Screenshot grounding data:
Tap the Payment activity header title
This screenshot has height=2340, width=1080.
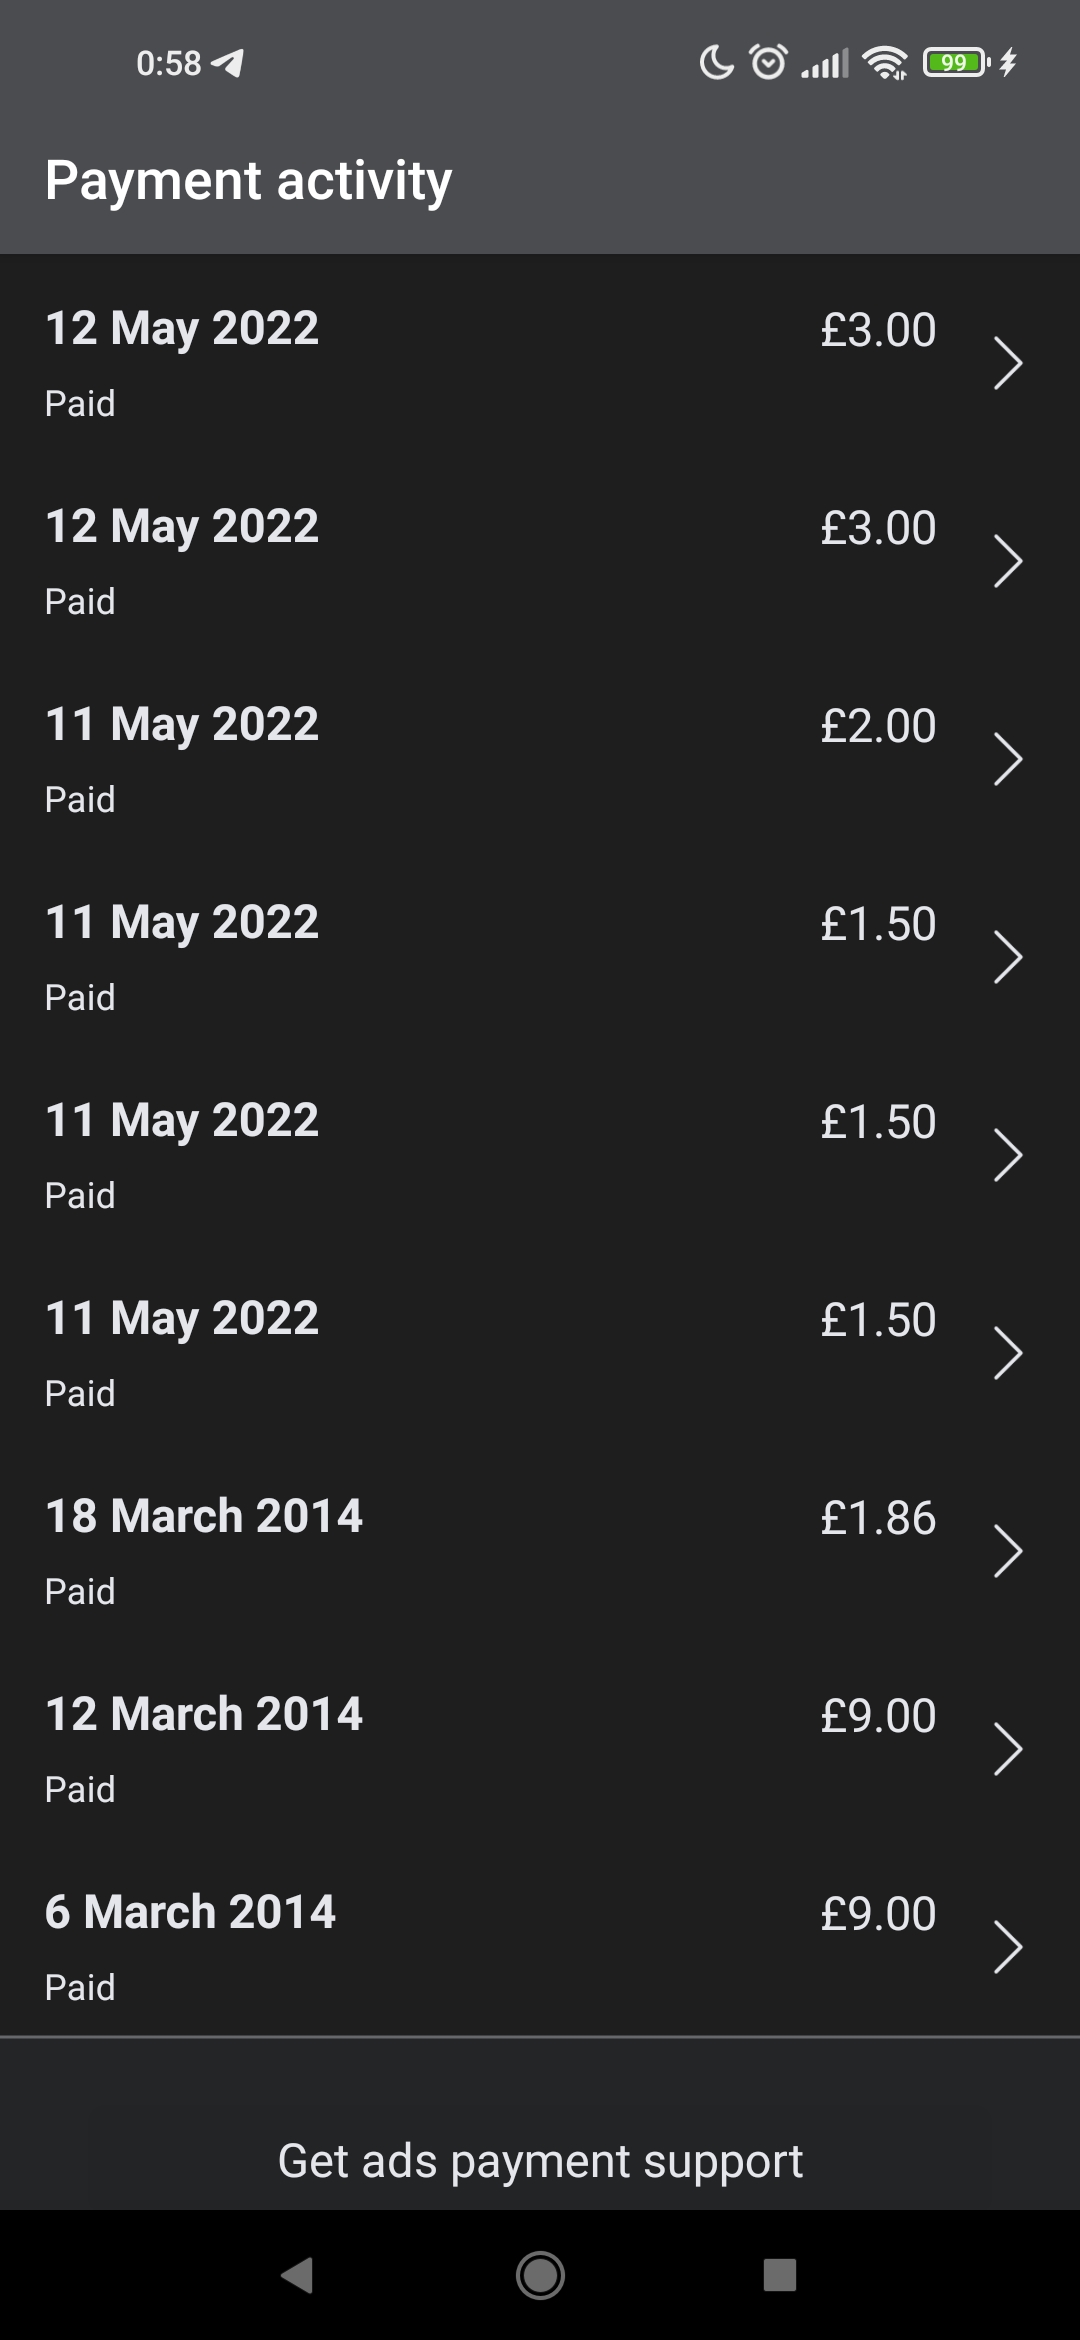(x=249, y=181)
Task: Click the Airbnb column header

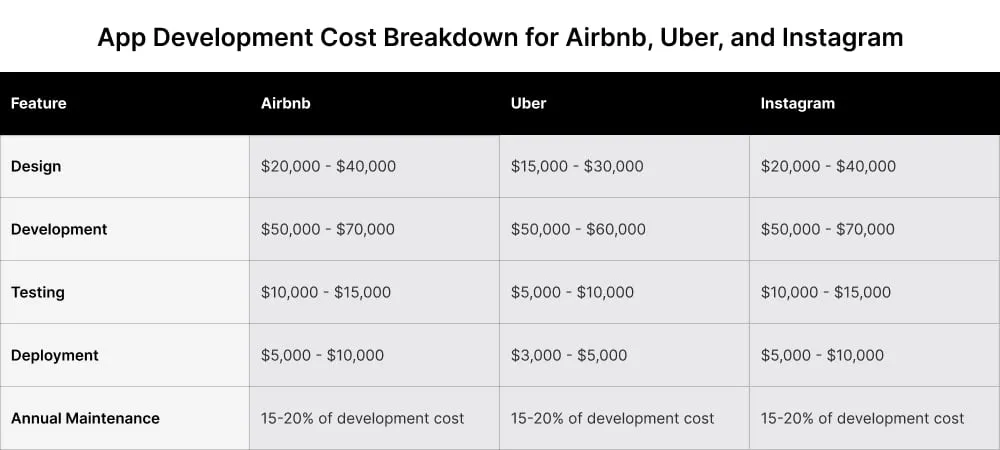Action: (285, 103)
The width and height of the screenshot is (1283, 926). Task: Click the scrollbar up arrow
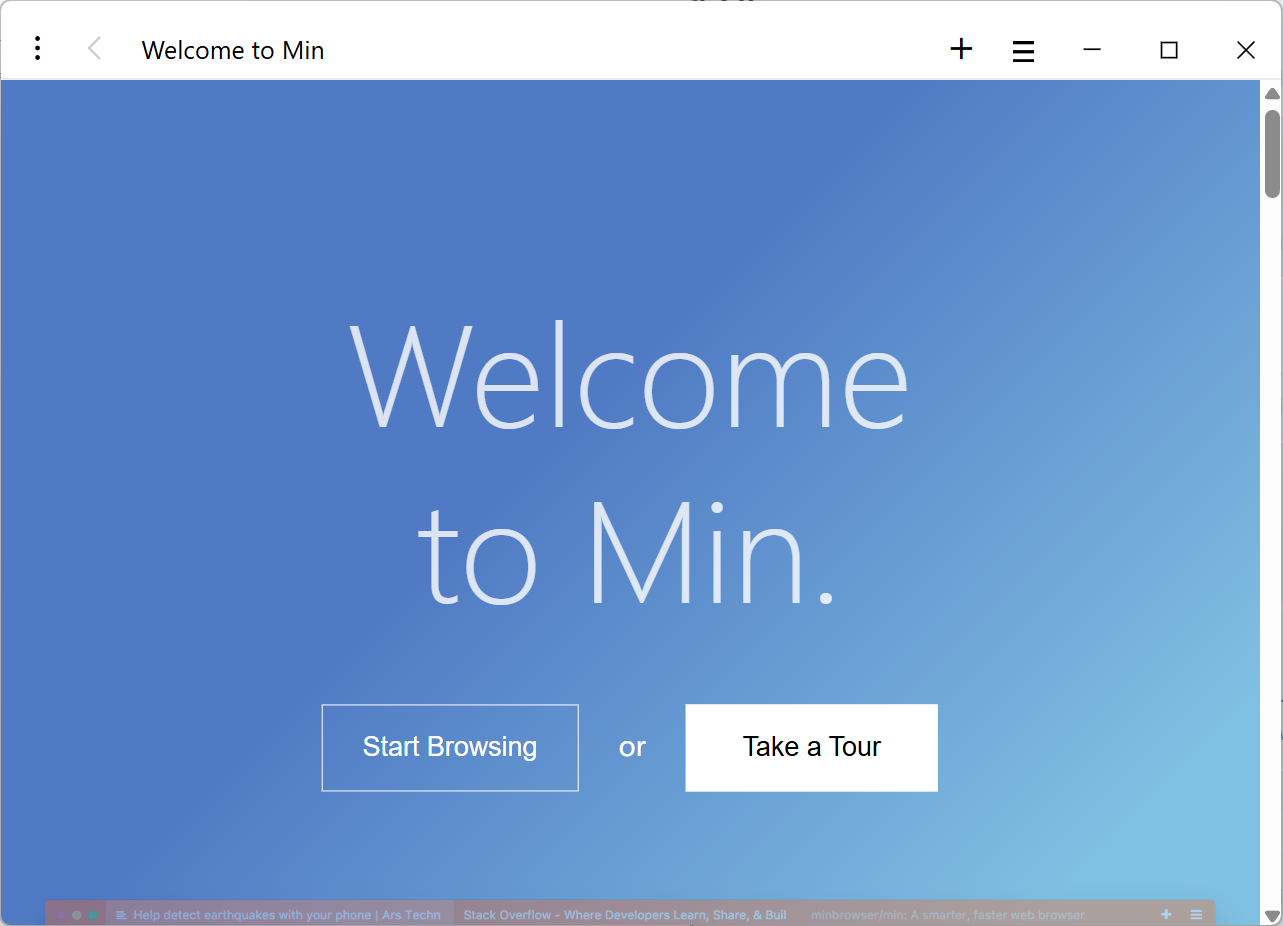[x=1270, y=92]
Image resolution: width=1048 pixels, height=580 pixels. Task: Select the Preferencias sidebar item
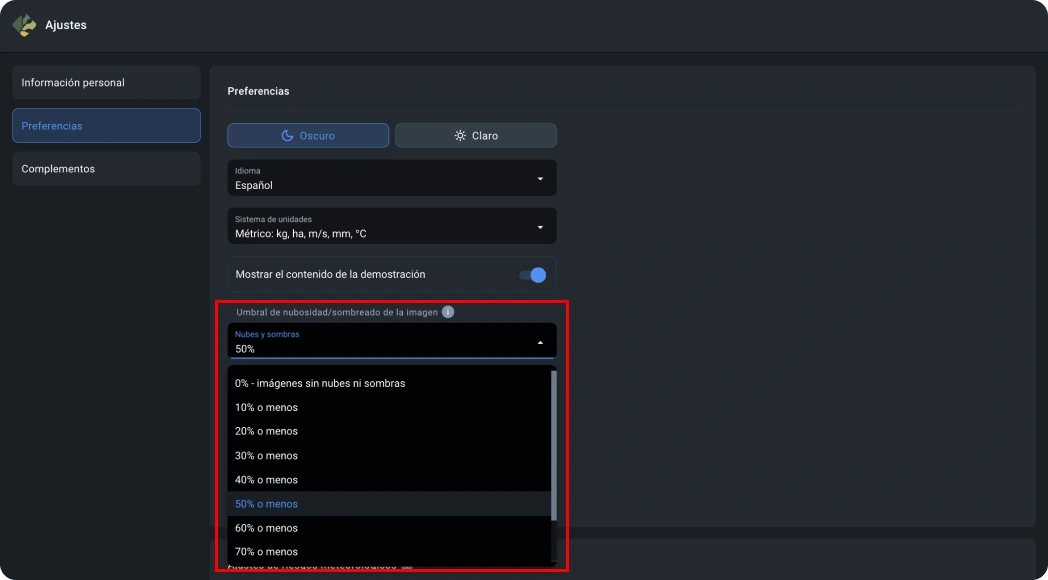pyautogui.click(x=106, y=126)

> _EXERCISE_
Leave out the pictures, and extract exactly the lines from the one with "This screenshot has height=2340, width=1080." through the end of the records, both ends included.

> _REPLY_
This screenshot has height=2340, width=1080.
(x=249, y=181)
Task: Click the Airbnb column header

Action: (285, 103)
The width and height of the screenshot is (1283, 926). Task: Click the scrollbar up arrow
[x=1270, y=92]
Image resolution: width=1048 pixels, height=580 pixels. Task: Select the Preferencias sidebar item
pyautogui.click(x=106, y=126)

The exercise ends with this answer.